Wednesday’s countdown of the rocket and its bullet-shaped Dragon capsule was halted at just under 17 minutes because of the threat of lightning.
President Donald Trump and Vice President Mike Pence returned to the Kennedy Space Center for the second launch attempt.
Ever since the space shuttle was retired in 2011, NASA has relied on Russian spaceships launched from Kazakhstan to take US astronauts to and from the space station.

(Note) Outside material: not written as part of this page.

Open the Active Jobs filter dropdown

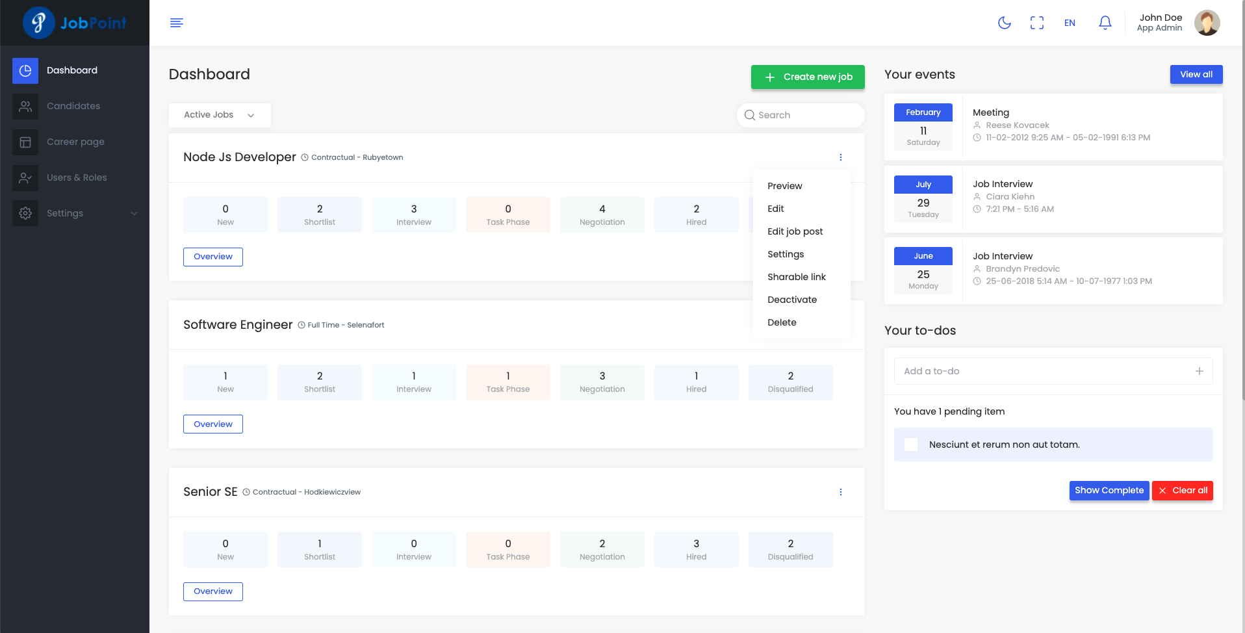[219, 115]
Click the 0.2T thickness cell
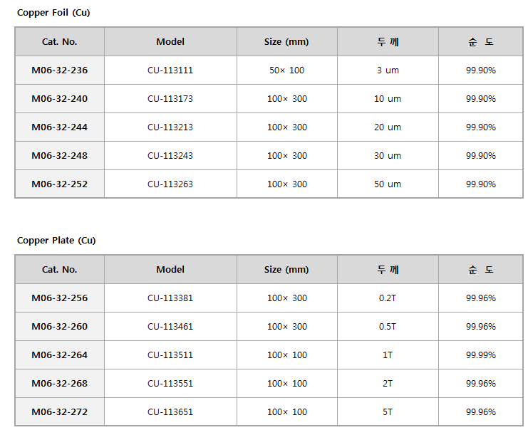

“I would be lying to you if I told you I wasn’t nervous,” Bridenstine said before the launch attempt. “We want to do everything we can to minimize the risk, minimize the uncertainty, so that Bob and Doug will be safe.”

 


Because of the coronavirus, NASA severely limited the number of employees, visitors and journalists allowed deep inside Kennedy Space Center, and the crowd was relatively small, at a few thousand. At the center’s tourist complex, though, all 4,000 tickets were snapped up in a few hours.
The space agency urged people to stay safe and watch from home, and by NASA’s count, over 3 million viewers tuned in online. But spectators also began lining the Cape Canaveral area’s beaches and roads. Signs along the main beach drag read, “Godspeed.”
Among the spectators was Neil Wight, a machinist from Buffalo, New York, who staked out a view of the launch pad from a park in Titusville.
“It’s pretty historically significant in my book and a lot of other people’s books. With everything that’s going on in this country right now, it’s important that we do things extraordinary in life,” Wight said. “We’ve been bombarded with doom and gloom for the last six, eight weeks, whatever it is, and this is awesome. It brings a lot of people together.”
NASA hired SpaceX and Boeing in 2014 to taxi astronauts to and from the space station, under contracts totaling $7 billion. Both companies launched their crew capsules last year with test dummies. SpaceX’s Dragon aced all of its objectives, while Boeing’s Starliner capsule ended up in the wrong orbit and was almost destroyed because of software errors.
As a result, the first Starliner flight carrying astronauts isn’t expected until next year.